Exercise set =
1/ For the profile of footballer Lukáš Mihálik, decide whether each statement agrees with it. For each, answer yes or no and quote the words that decide it. (a) He was born in Piešťany. (b) His spell at Lokomotíva Košice was a loan. (c) He wears number 10 for his current team.
2/ Rewrite the section of the Lukáš Mihálik profile that begins "Personal information" as one sentence, keeping its facts.
3/ Extend the profile of footballer Lukáš Mihálik past its last sentence.

Excerpt =
......

Lukáš Mihálik

Personal information
- Full name: Lukáš Mihálik
- Date of birth: 10 February 1997 (age 29)
- Place of birth: Piešťany, Slovakia
- Height: 1.79 m (5 ft 10 in)
- Position: Midfielder

Team information
- Current team: Traismauer
- Number: 6

Youth career
- Piešťany
- 2012–2015: Spartak Trnava

Senior career*
- Years: Team / Apps / (Gls)
- 2015–2020: Spartak Trnava / 32 / (1)
- 2018: → iClinic Sereď (loan) / 4 / (0)
- 2018–2019: → Lokomotíva Košice (loan) / 24 / (2)
- 2019–2020: → Slavoj Trebišov (loan) / 13 / (0)
- 2020–2021: Kisvárda FC II / 30 / (0)
- 2021–2022: Oed/Zeillern / 14 / (2)
- 2022–2023: St. Pantaleon / 26 / (4)
- 2023–: Traismauer / 1 / (0)

International career
- 2015–2016: Slovakia U18 / 3 / (0)
- 2015–2016: Slovakia U19 / 7 / (0)

= Lukáš Mihálik (footballer, born 1997) =

Slovak footballer

Lukáš Mihálik (born 10 February 1997) is a Slovak footballer who plays as a midfielder.

......

Material shown =
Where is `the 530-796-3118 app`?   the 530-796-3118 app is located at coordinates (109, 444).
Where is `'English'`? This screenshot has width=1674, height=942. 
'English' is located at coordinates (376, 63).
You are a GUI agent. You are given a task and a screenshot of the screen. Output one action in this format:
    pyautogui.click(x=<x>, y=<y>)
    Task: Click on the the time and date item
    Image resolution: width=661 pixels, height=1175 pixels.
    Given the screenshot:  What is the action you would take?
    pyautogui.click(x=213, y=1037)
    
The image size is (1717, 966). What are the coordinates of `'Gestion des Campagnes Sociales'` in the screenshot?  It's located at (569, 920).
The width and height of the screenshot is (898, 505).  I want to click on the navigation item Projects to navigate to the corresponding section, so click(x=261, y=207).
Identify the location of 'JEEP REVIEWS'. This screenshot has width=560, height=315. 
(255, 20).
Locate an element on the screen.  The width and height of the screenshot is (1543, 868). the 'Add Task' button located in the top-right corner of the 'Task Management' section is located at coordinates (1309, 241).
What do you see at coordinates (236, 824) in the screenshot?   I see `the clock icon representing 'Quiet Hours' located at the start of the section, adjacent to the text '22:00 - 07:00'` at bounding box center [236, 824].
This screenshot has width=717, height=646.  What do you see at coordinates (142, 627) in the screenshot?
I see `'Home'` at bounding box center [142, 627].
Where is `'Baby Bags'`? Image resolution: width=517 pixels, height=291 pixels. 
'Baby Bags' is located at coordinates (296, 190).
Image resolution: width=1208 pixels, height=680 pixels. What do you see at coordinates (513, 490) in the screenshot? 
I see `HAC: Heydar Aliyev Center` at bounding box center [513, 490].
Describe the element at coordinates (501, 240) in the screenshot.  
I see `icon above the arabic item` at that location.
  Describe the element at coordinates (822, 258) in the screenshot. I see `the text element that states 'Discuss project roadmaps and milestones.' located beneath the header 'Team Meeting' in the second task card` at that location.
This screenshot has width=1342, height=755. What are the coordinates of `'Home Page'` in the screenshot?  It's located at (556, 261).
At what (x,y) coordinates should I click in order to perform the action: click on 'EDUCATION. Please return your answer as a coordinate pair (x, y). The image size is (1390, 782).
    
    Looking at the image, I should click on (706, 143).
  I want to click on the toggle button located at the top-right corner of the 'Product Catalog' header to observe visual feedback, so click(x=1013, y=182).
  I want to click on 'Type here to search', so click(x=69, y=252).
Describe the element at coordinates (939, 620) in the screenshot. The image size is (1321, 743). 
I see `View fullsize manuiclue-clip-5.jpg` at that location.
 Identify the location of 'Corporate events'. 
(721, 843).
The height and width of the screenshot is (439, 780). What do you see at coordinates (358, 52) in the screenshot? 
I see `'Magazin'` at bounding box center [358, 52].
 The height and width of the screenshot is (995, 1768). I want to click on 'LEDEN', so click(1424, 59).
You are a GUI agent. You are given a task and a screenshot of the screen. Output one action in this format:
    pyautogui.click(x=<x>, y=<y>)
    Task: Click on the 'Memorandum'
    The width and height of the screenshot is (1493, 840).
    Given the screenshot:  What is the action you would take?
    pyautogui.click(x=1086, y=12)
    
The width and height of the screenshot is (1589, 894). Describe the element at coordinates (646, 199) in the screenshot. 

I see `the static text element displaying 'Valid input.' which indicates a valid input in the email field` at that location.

......

Answer section =
1/
(a) Yes: "Place of birth: Piešťany, Slovakia"
(b) Yes: "→ Lokomotíva Košice (loan)"
(c) No: "Number: 6"

2/ Lukáš Mihálik, a midfielder who is 1.79 m (5 ft 10 in) tall, was born on 10 February 1997 in Piešťany, Slovakia, and is 29 years old.

3/
==Club career==
===Spartak Trnava===
Mihálik made his professional debut for Spartak in a 2–1 win against Skalica on 6 November 2015. In February 2016, he signed his first professional contract for 3 seasons. He scored his first goal for the club in a 2–2 draw against FC ViOn Zlaté Moravce, scoring in the 15th minute to level the score at 1–1.

In the winter of 2018, it was announced that Mihálik would be loaned out to 2. Liga side, ŠKF Sereď. He helped the club get promoted to the Slovak First Football League for the first time in their history.

== Personal life ==
His father, Ľuboš, was a youth coach in PFK Piešťany, later at the Róbert Hank Academy in Moravany nad Váhom. He died to a serious illness in 2014, at the age of 48.